In many cultures, staffs with a curved upper end were used to catch animals by their legs or horns; they are still used so today.
In Egypt, two scepters developed from them: the Heqat, an emblem of authority, and the Was-Scepter, which had a religious aspect as well. In the Near East, curved staffs primarily had a ritual function: a loosy curved staff (Gamlum) in the hand of the rulers, priests and gods was used in incantations. A strongly curved staff (Kalmus) is, in the case of Hittite rulers, also an allusion to ritual functions. The Etruscans adopted the strongly curved staff from the East. It seems to have been primarily a staff of command, including --as in Orient-- priestly functions. A point at the upper end could have served as a help for dividing up the sky of the earth.
For this purpose, the augurs in Rome used a staff very similar in shape, the Lituus. It was used to distinguish the various regions of the sky while foretelling the future from the flight of birds. Its introduction was attributed to the first mythical Roman kings, Romulus and Numa Pompilius. The augur's staff indirectly became an emblem of authority on a coin of Sulla; it shows that Sulla was in possession of the command of the army and was thus entitled to do the reading of signs (auspicia) himself at the start of a campaign. As a member of the four highest orders of priests, the Emperor Augustus used their emblems in order to underline his supreme authority in questions of cult. Later emperors followed his example: the augur's staff remained associated with the emblems of rule.

* [RECORD SET]:
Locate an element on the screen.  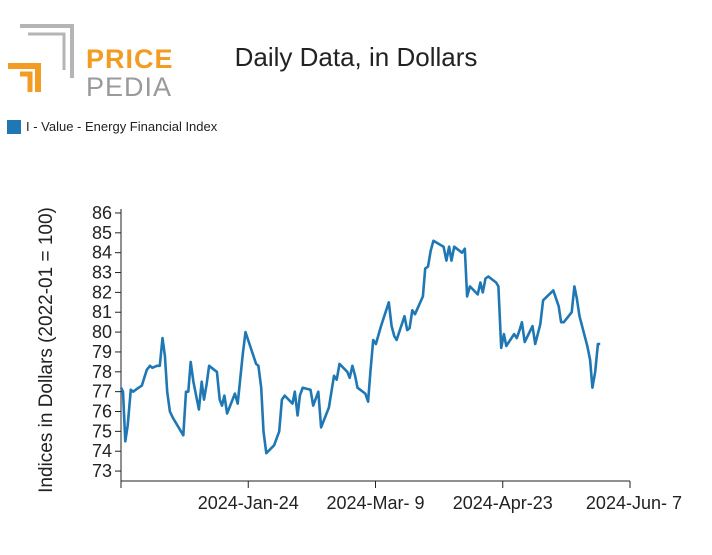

* * *

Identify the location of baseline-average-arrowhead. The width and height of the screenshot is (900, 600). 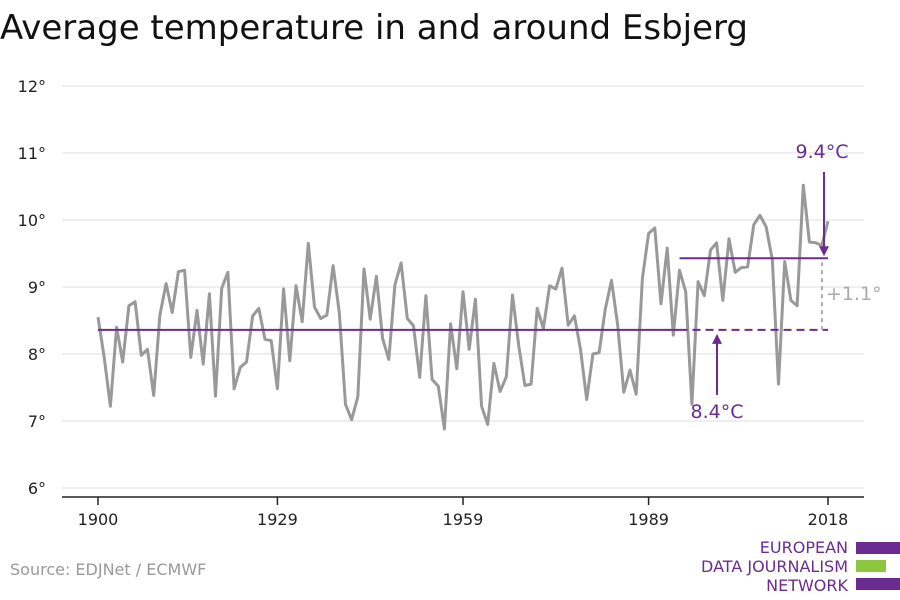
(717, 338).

* [LIST OF TASKS]:
1. Which staffs and scepters does the curved-staff text call by a proper name?
2. Write out the stretch of the curved-staff text from "In Egypt, two" through "of the earth.", substituting "Greeks" for "Etruscans".

* [EXERCISE RESULTS]:
1. Heqat, Was-Scepter, Gamlum, Kalmus, Lituus

2.
In Egypt, two scepters developed from them: the Heqat, an emblem of authority, and the Was-Scepter, which had a religious aspect as well. In the Near East, curved staffs primarily had a ritual function: a loosy curved staff (Gamlum) in the hand of the rulers, priests and gods was used in incantations. A strongly curved staff (Kalmus) is, in the case of Hittite rulers, also an allusion to ritual functions. The Greeks adopted the strongly curved staff from the East. It seems to have been primarily a staff of command, including --as in Orient-- priestly functions. A point at the upper end could have served as a help for dividing up the sky of the earth.